(PERINTAH LATIHAN): Tulis lanjutan ulasan buku tentang Gus Dur di bawah ini, mulai tepat setelah kalimat terakhirnya.

(KUTIPAN HALAMAN):
■ ■ ■ ■ ■

Rabu, 03 Februari 2016

JEJAK SANG GURU BANGSA


Nama KH. Abdurrahman Wahid (Gus Dur) tak pernah pupus oleh zaman yang terus berlalu meninggalkan sejarah masa silam. Gus Dur merupakan sosok kharismatik keturunan kiai Jombang. Pribadi mulia dan toleran menjadikan dirinya terus diingat dan dikenang oleh umat manusia di dunia. Pemikirannya yang cemerlang dan jenius selalu menjadi topik pembicaraan di berbagai seminar dan buku-buku. Sudah banyak gelar yang disandang oleh sosok Gus Dur. Salah satunya yaitu; sebagai Bapak Pluralisme dan Multikulturalisme, Guru Bangsa, dan Bapak Tionghoa karena jasa-jasanya memberikan hak bagi orang Tionghoa yang ada di Indonesia.
Sudah banyak buku telah diterbitkan yang mengulas dan membahas tentang pemikiran dan bahkan kepribadian Gus Dur. Gus Dur sebagai sosok fenomenal di negeri ini setelah melakukan berbagai macam gebrakan kemanusiaan, kebangsaan, dan kenegaraan. Namun, gebrakan-gebrakannya masih menjadi kontroversial di kalangan masyarakat. Dalam kontroversi ini, tentu ada yang pro dan kontra. Itu merupakan sebuah bumbu penikmat tentang pemikiran dan kepribadian Gus Dur yang unik dan menarik untuk terus kita kaji dan pelajari.
Melalui buku yang berjudul “Jejak sang Guru Bangsa” ini M. Hamid akan mencoba untuk menelusuri dan mengkaji tentang kehidupan seorang Gus Dur berikut dengan beberapa peran-peran dan kiprahnya bagi kehidupan bangsa. Dengan ulasan dan gaya sederhana dalam menyibak kehidupan Gus Dur, karya ini mudah untuk dipahami dan menarik untuk dijadikan teman inspirasi kehidupan.
Gus Dur merupakan anak pertama dari enam bersaudara yang lahir pada hari ke-4 dan bulan ke-8 kalender Islam tahun 1940 di Denanyar, Jombang, Jawa Timur dari pasangan Wahid Hasyim dan Sholehah. Terdapat kepercayaan bahwa ia lahir pada tanggal 4 Agustus 1940, namun kalender yang digunakan untuk menandai hari kelahirannya adalah kalender Islam yang berarti lahir pada 4 Sya’ban 1359 H, sama dengan 7 September 1940 M (hlm. 13).
Bapak Pluralisme
Gus Dur digelari sebagai Bapak Pluralisme, karena keberpihakannya pada kelompok minoritas, baik dalam kalangan muslim maupun karena kedekatannya dengan kalangan umat Krisiten dan Katholik serta etnis Tionghoa. Tidak hanya Indonesia, dunia pun mengakuinya. Namun sikap Gus Dur yang memberi teladan perihal pluralisme tersebut tidak serta merta disepakati oleh semua pihak.

■ ■ ■ ■ ■

(BAHAN):
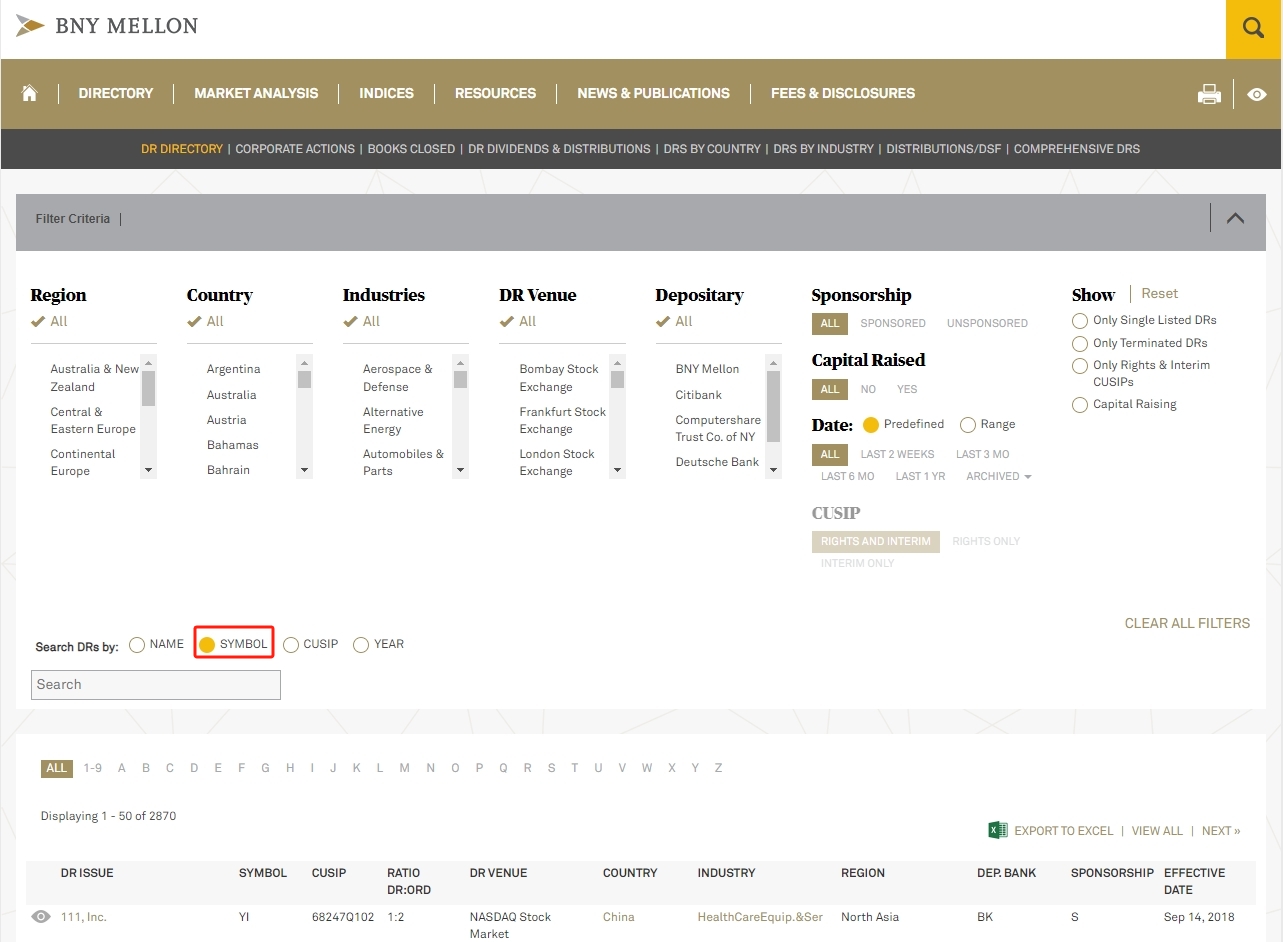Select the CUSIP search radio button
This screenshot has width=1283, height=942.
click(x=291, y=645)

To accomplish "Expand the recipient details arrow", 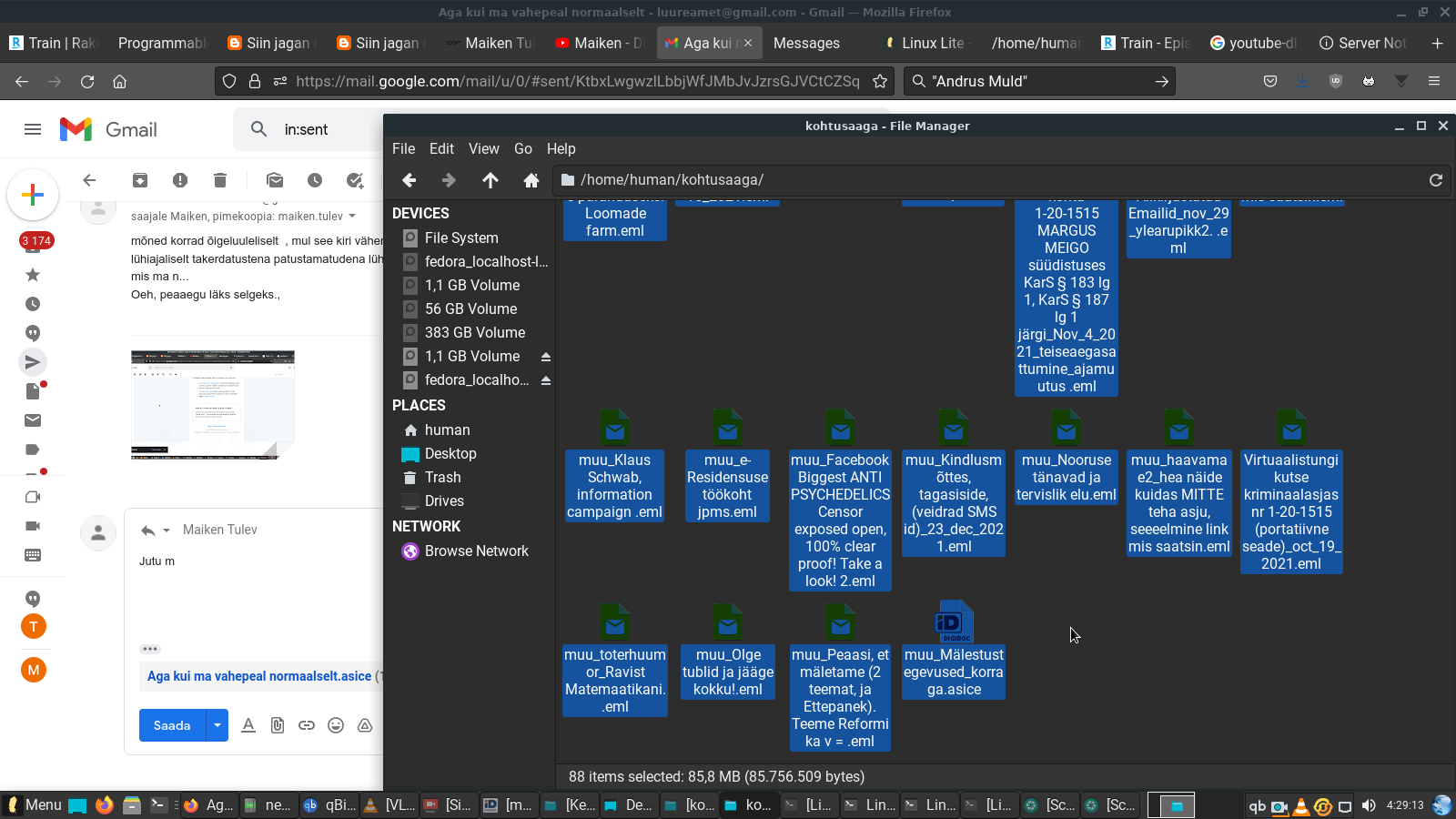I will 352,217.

■ ■ ■ ■ ■

(JAWABAN LATIHAN):
Dalam bukunya, “Islamku, Islam Anda, Islam Kita” (2006), Gus Dur menjadikan pluralisme dan pembelaan sebagai kata kunci. Kumpulan tulisan beliau ini berangkat dari perspektif korban, terutama minoritas agama, gender, keyakinan, etnis, warna kulit, dan posisi sosial. Menurutnya, Tuhan tidak perlu dibela, tapi umat-Nya atau manusia pada umumnya yang perlu dibela. Salah satu konsekuensi dari pembelaan adalah kritik, dan terkadang terpaksa harus mengecam, jika sudah melewati ambang toleransi (hlm. 89-90).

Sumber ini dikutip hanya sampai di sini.